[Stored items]
──────

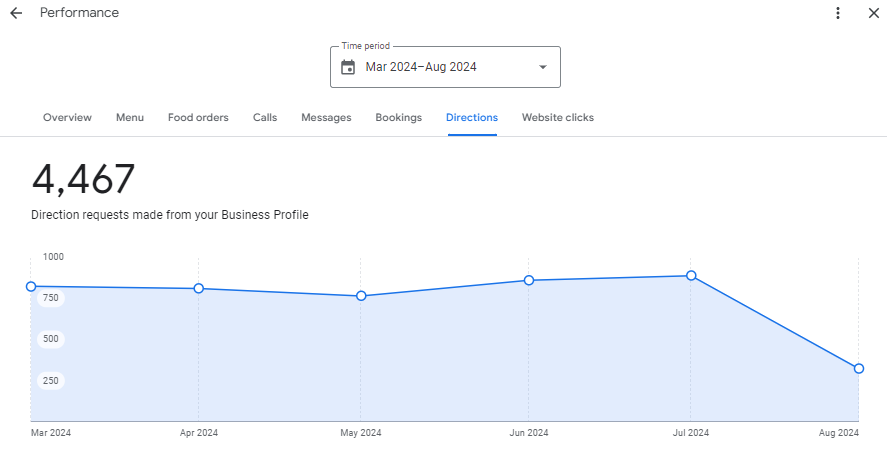Viewport: 887px width, 470px height.
Task: Select the May 2024 data point
Action: pyautogui.click(x=361, y=296)
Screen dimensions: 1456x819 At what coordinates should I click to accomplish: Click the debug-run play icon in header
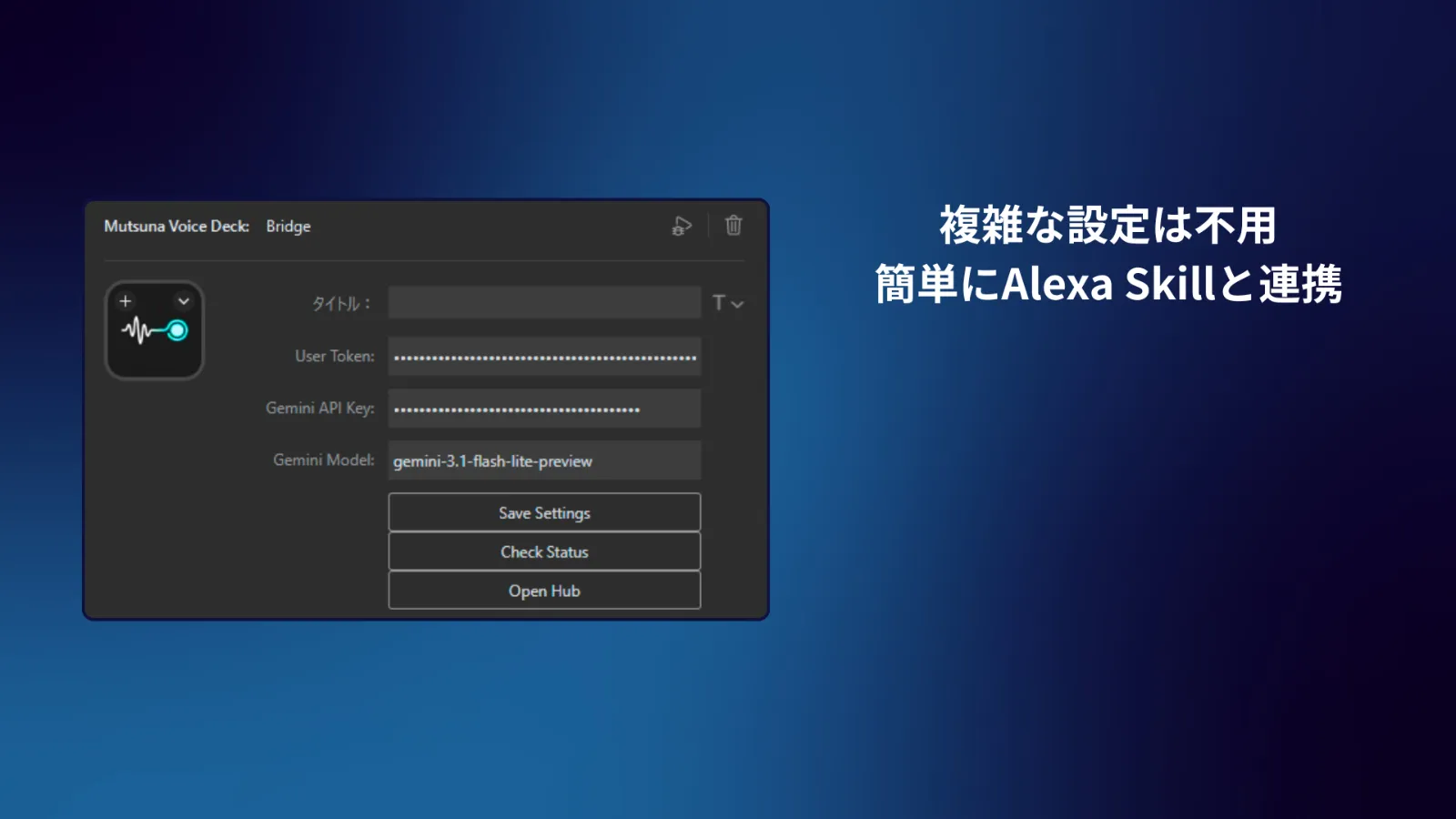682,226
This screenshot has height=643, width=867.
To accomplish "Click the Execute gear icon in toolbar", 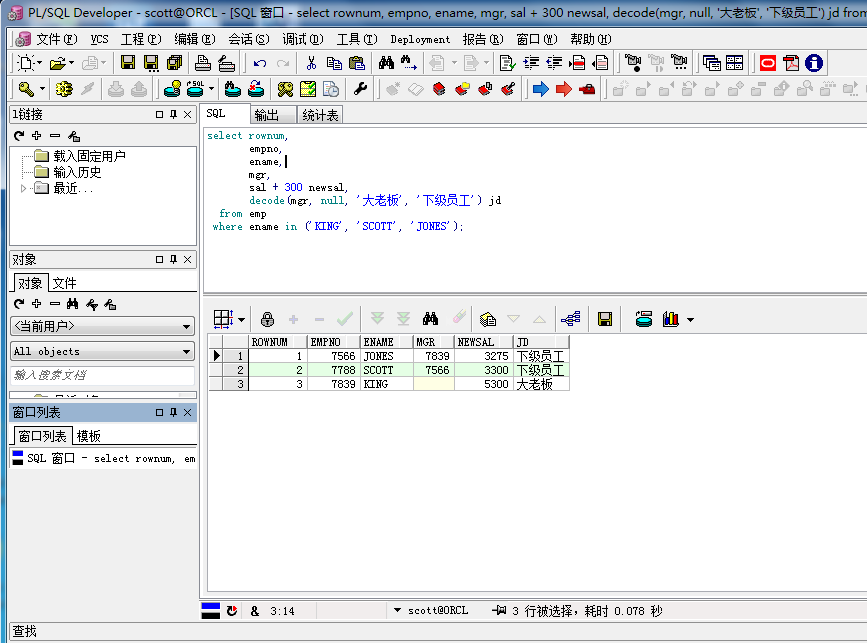I will pos(64,88).
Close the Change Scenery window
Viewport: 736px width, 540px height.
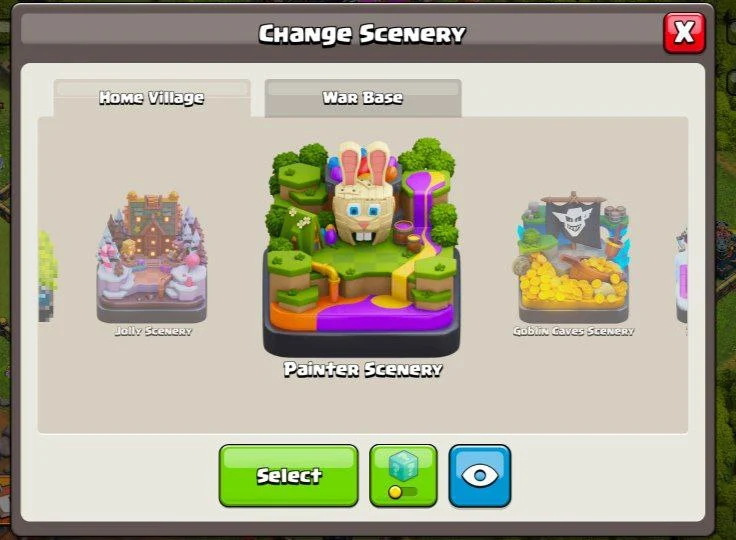click(x=684, y=33)
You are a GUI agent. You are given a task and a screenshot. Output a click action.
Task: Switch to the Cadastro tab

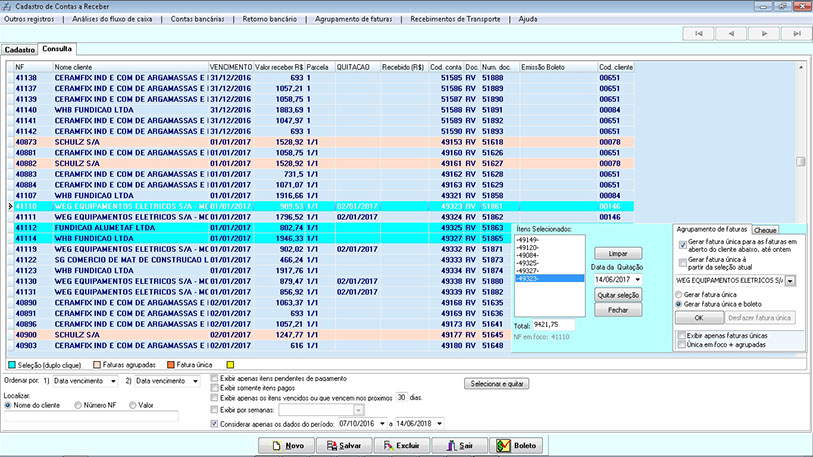(x=19, y=49)
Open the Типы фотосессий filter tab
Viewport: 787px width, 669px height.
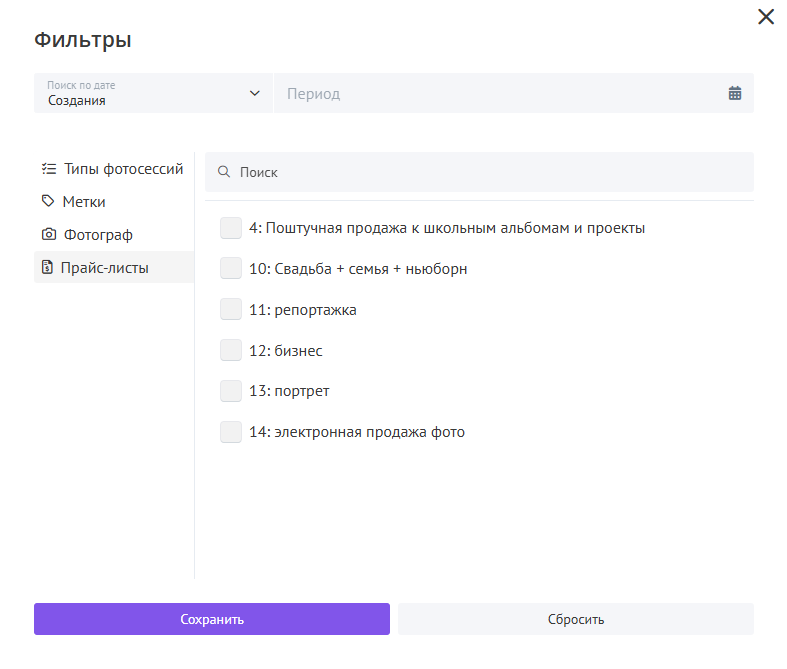coord(114,169)
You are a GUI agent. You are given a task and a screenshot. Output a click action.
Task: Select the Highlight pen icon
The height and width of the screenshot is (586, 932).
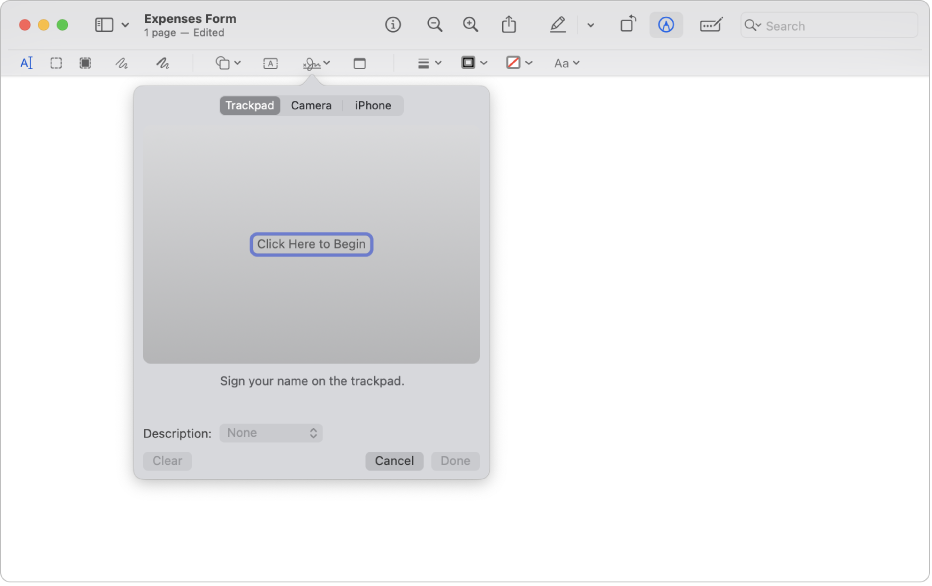[x=557, y=25]
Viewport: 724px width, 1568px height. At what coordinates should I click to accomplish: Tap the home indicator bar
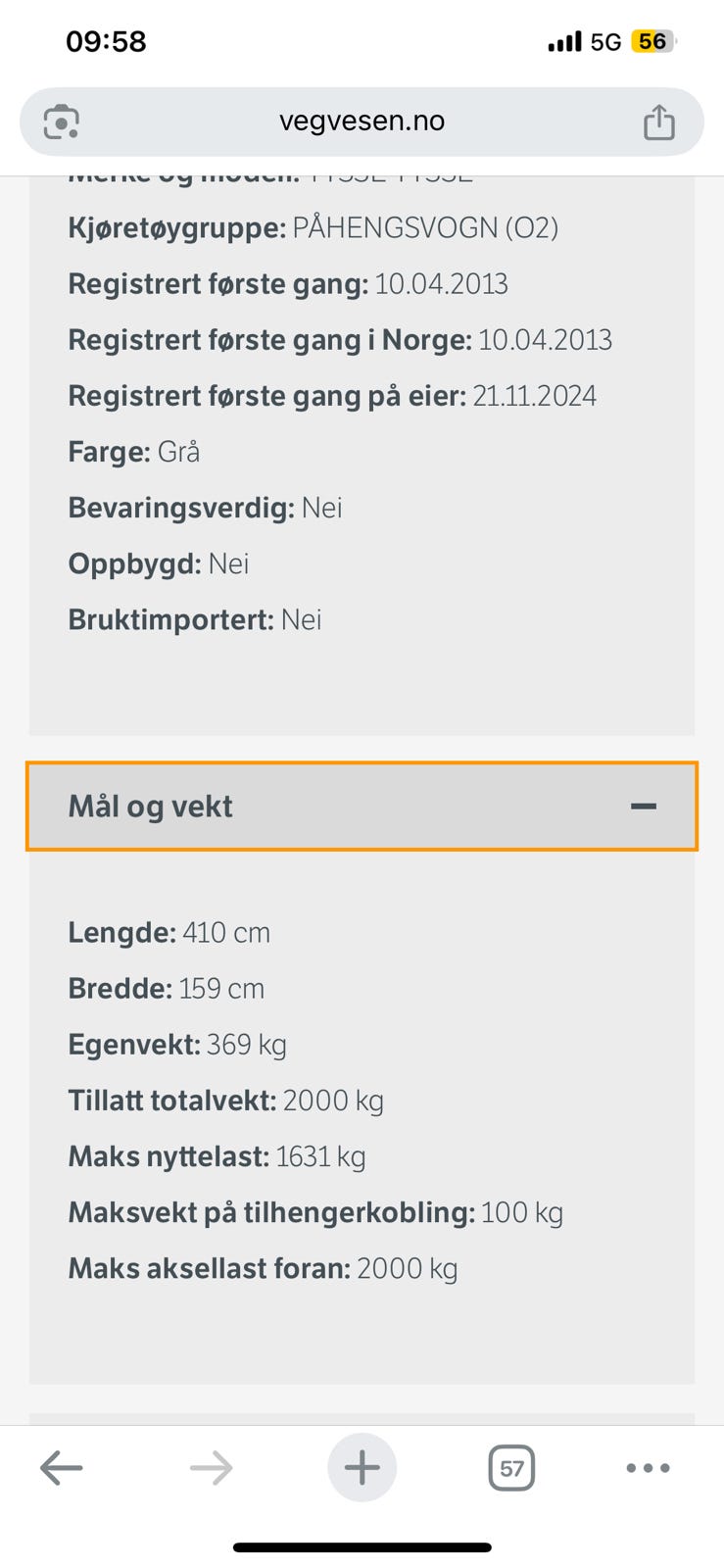pos(362,1547)
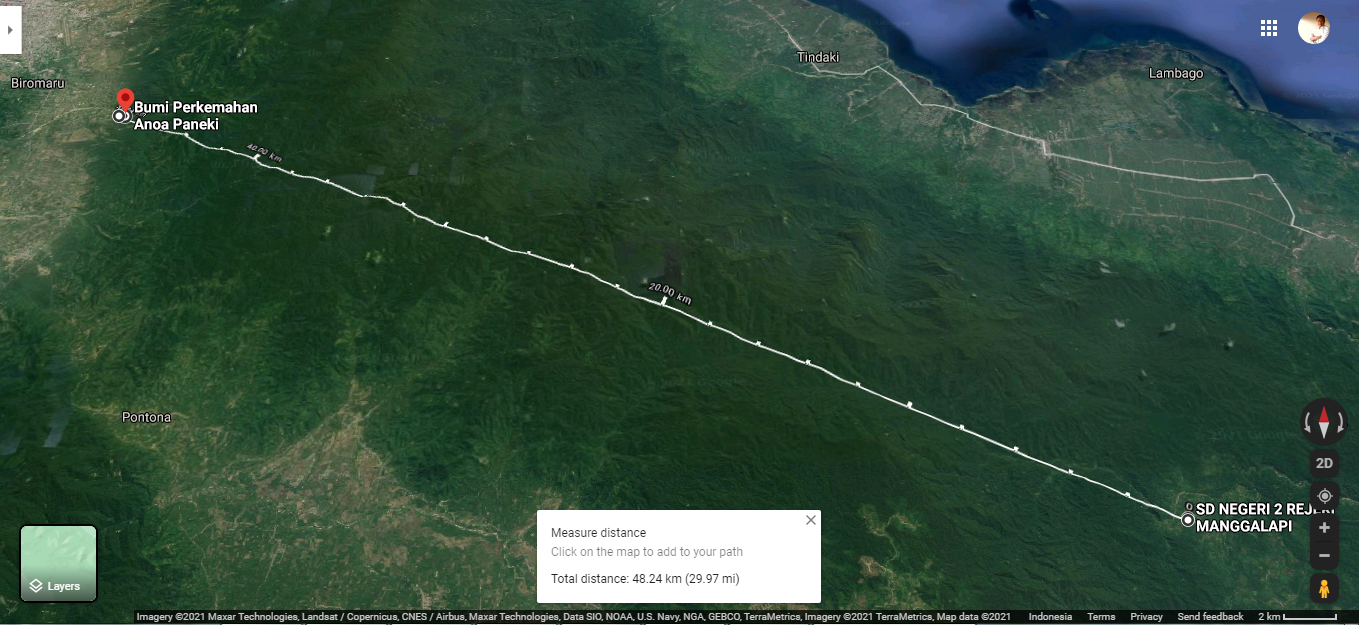Expand the collapsed side panel arrow
This screenshot has height=625, width=1359.
10,29
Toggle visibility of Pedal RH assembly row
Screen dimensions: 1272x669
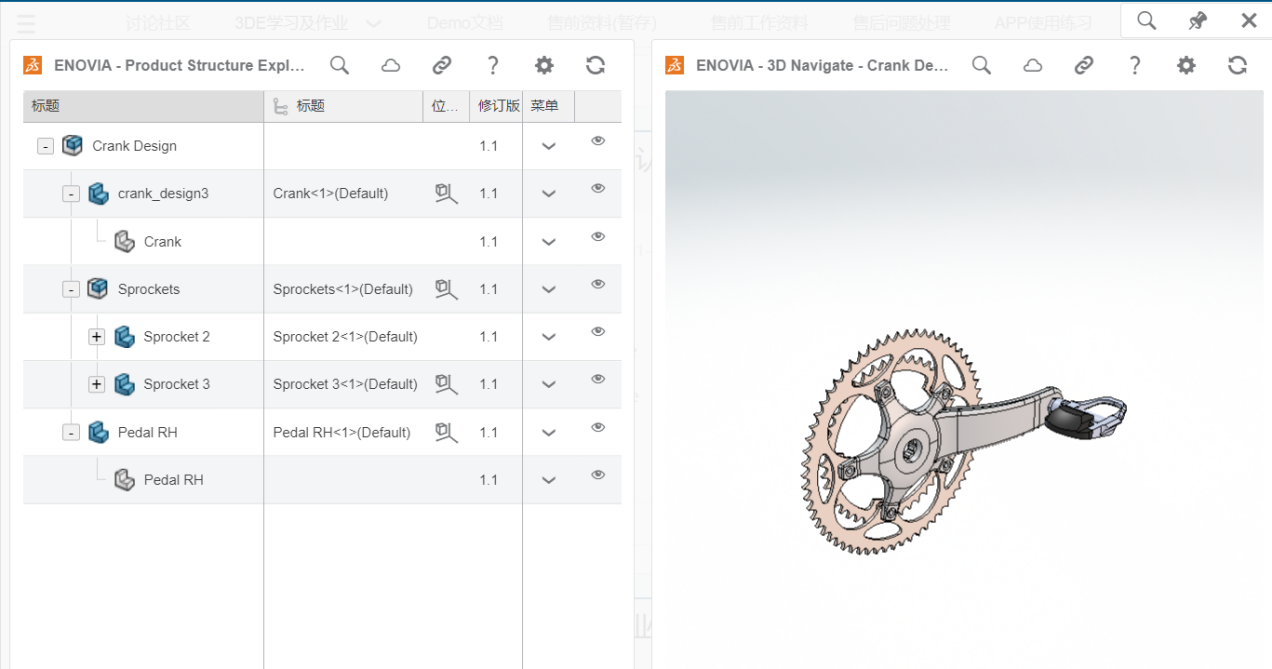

──────

Problem description —
Your task is to retype, exactly and only, the lines from the line holding "The height and" through the final line of the data above, with both ends kept. Drop the pictures.

Exercise result —
The height and width of the screenshot is (586, 932).
[x=557, y=25]
Viewport: 724px width, 1568px height. At what coordinates should I click to accomplish: Tap the home indicator bar
pos(362,1547)
Expand the collapsed side panel arrow
This screenshot has height=625, width=1359.
10,29
Toggle visibility of Pedal RH assembly row
Screen dimensions: 1272x669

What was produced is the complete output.